_Given entries_:
= Beginning of Section =
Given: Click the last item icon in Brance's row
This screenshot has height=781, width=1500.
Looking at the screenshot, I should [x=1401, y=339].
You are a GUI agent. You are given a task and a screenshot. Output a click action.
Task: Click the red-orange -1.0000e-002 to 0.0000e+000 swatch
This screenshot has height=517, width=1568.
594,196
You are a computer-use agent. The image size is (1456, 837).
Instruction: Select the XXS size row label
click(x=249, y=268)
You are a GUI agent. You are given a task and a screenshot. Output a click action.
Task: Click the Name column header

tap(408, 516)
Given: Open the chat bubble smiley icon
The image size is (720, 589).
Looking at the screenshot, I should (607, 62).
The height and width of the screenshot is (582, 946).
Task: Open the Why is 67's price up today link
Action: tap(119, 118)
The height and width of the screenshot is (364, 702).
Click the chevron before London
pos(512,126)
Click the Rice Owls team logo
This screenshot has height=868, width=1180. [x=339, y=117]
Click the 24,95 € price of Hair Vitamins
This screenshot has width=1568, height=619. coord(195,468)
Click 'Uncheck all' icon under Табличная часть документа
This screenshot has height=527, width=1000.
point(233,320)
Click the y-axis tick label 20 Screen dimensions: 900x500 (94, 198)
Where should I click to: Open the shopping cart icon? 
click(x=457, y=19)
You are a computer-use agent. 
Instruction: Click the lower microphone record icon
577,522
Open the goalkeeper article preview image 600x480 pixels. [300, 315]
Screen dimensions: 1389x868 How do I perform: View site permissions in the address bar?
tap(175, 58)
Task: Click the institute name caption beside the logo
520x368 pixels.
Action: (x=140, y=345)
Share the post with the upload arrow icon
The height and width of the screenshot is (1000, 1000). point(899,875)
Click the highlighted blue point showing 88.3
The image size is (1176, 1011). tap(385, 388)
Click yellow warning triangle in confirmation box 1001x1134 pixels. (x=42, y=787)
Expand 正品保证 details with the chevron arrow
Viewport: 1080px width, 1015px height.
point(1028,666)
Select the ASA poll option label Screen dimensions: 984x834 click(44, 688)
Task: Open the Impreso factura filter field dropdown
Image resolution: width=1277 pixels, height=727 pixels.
= End of Section =
_What you should do_: Could all of the entries be retyped word for word?

_Reply to the task_:
Given: Click the last item icon in Brance's row
This screenshot has height=781, width=1500.
Looking at the screenshot, I should [x=1401, y=339].
You are a GUI agent. You are given a task and a screenshot. Output a click action.
Task: Click the red-orange -1.0000e-002 to 0.0000e+000 swatch
This screenshot has height=517, width=1568.
594,196
You are a computer-use agent. The image size is (1456, 837).
Instruction: Select the XXS size row label
click(x=249, y=268)
You are a GUI agent. You are given a task and a screenshot. Output a click action.
Task: Click the Name column header

tap(408, 516)
Given: Open the chat bubble smiley icon
The image size is (720, 589).
Looking at the screenshot, I should (607, 62).
The height and width of the screenshot is (582, 946).
Task: Open the Why is 67's price up today link
Action: tap(119, 118)
The height and width of the screenshot is (364, 702).
Click the chevron before London
pos(512,126)
Click the Rice Owls team logo
This screenshot has height=868, width=1180. [x=339, y=117]
Click the 24,95 € price of Hair Vitamins
This screenshot has width=1568, height=619. coord(195,468)
Click 'Uncheck all' icon under Табличная часть документа
This screenshot has height=527, width=1000.
point(233,320)
Click the y-axis tick label 20 Screen dimensions: 900x500 (94, 198)
Where should I click to: Open the shopping cart icon? 
click(x=457, y=19)
You are a computer-use agent. 
Instruction: Click the lower microphone record icon
577,522
Open the goalkeeper article preview image 600x480 pixels. [300, 315]
Screen dimensions: 1389x868 How do I perform: View site permissions in the address bar?
tap(175, 58)
Task: Click the institute name caption beside the logo
520x368 pixels.
Action: (x=140, y=345)
Share the post with the upload arrow icon
The height and width of the screenshot is (1000, 1000). point(899,875)
Click the highlighted blue point showing 88.3
The image size is (1176, 1011). tap(385, 388)
Click yellow warning triangle in confirmation box 1001x1134 pixels. (x=42, y=787)
Expand 正品保证 details with the chevron arrow
Viewport: 1080px width, 1015px height.
point(1028,666)
Select the ASA poll option label Screen dimensions: 984x834 click(44, 688)
Task: Open the Impreso factura filter field dropdown
Image resolution: width=1277 pixels, height=727 pixels.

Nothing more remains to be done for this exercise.